Problem to solve: Repeat the items verbatim, everything from the line containing "This screenshot has width=1278, height=807." down to the line containing "Turn on your", including both of those lines.

A block of data
• • • • •

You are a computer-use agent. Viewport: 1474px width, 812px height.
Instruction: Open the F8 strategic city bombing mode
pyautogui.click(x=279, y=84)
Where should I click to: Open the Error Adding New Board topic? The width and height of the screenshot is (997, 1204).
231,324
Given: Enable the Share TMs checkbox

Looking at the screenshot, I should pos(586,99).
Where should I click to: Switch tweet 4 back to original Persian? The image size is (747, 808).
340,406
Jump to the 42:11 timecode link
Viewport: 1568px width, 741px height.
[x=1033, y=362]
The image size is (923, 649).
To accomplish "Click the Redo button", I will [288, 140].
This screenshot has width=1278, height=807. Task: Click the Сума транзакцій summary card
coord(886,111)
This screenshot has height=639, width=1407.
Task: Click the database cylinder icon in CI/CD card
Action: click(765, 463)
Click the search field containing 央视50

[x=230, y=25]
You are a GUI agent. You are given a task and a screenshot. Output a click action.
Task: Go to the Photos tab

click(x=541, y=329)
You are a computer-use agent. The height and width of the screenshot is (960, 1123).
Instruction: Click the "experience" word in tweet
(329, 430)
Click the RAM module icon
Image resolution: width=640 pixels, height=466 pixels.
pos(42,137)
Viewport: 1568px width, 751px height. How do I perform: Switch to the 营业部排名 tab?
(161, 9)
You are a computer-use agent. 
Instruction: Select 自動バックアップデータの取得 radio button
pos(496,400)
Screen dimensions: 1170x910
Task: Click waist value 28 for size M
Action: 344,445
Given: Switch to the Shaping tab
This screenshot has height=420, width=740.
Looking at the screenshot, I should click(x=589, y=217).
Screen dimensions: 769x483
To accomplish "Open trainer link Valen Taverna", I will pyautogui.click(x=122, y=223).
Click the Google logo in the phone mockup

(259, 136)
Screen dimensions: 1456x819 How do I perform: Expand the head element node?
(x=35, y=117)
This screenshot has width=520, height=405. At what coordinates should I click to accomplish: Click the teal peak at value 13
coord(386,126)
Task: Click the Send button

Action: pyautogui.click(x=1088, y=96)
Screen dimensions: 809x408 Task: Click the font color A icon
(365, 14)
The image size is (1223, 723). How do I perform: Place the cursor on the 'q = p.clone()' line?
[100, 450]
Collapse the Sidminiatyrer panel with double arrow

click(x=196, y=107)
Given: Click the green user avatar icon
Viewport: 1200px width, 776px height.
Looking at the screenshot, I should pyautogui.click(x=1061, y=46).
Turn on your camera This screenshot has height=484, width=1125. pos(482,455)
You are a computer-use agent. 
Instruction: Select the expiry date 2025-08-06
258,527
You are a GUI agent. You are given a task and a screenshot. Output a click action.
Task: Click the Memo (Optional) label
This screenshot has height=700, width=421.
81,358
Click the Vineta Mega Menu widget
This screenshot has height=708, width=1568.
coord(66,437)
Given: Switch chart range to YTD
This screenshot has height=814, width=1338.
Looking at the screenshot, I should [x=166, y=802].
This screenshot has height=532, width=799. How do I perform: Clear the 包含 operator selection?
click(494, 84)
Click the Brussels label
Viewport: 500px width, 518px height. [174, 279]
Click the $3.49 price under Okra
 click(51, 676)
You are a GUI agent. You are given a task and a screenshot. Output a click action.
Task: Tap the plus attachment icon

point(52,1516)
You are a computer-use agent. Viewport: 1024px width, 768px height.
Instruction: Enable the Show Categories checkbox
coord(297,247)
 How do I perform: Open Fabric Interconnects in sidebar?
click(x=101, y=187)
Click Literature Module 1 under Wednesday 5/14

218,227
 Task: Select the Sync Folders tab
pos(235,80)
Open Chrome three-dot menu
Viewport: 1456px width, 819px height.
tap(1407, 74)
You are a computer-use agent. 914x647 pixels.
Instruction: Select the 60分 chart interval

• • • • •

Written response:
This screenshot has width=1278, height=807. Task: Click the Сума транзакцій summary card
coord(886,111)
This screenshot has height=639, width=1407.
Task: Click the database cylinder icon in CI/CD card
Action: click(765, 463)
Click the search field containing 央视50

[x=230, y=25]
You are a GUI agent. You are given a task and a screenshot. Output a click action.
Task: Go to the Photos tab

click(x=541, y=329)
You are a computer-use agent. The height and width of the screenshot is (960, 1123).
Instruction: Click the "experience" word in tweet
(329, 430)
Click the RAM module icon
Image resolution: width=640 pixels, height=466 pixels.
pos(42,137)
Viewport: 1568px width, 751px height. How do I perform: Switch to the 营业部排名 tab?
(161, 9)
You are a computer-use agent. 
Instruction: Select 自動バックアップデータの取得 radio button
pos(496,400)
Screen dimensions: 1170x910
Task: Click waist value 28 for size M
Action: 344,445
Given: Switch to the Shaping tab
This screenshot has height=420, width=740.
Looking at the screenshot, I should click(x=589, y=217).
Screen dimensions: 769x483
To accomplish "Open trainer link Valen Taverna", I will pyautogui.click(x=122, y=223).
Click the Google logo in the phone mockup

(259, 136)
Screen dimensions: 1456x819 How do I perform: Expand the head element node?
(x=35, y=117)
This screenshot has width=520, height=405. At what coordinates should I click to accomplish: Click the teal peak at value 13
coord(386,126)
Task: Click the Send button

Action: pyautogui.click(x=1088, y=96)
Screen dimensions: 809x408 Task: Click the font color A icon
(365, 14)
The image size is (1223, 723). How do I perform: Place the cursor on the 'q = p.clone()' line?
[100, 450]
Collapse the Sidminiatyrer panel with double arrow

click(x=196, y=107)
Given: Click the green user avatar icon
Viewport: 1200px width, 776px height.
Looking at the screenshot, I should pyautogui.click(x=1061, y=46).
Turn on your camera This screenshot has height=484, width=1125. pos(482,455)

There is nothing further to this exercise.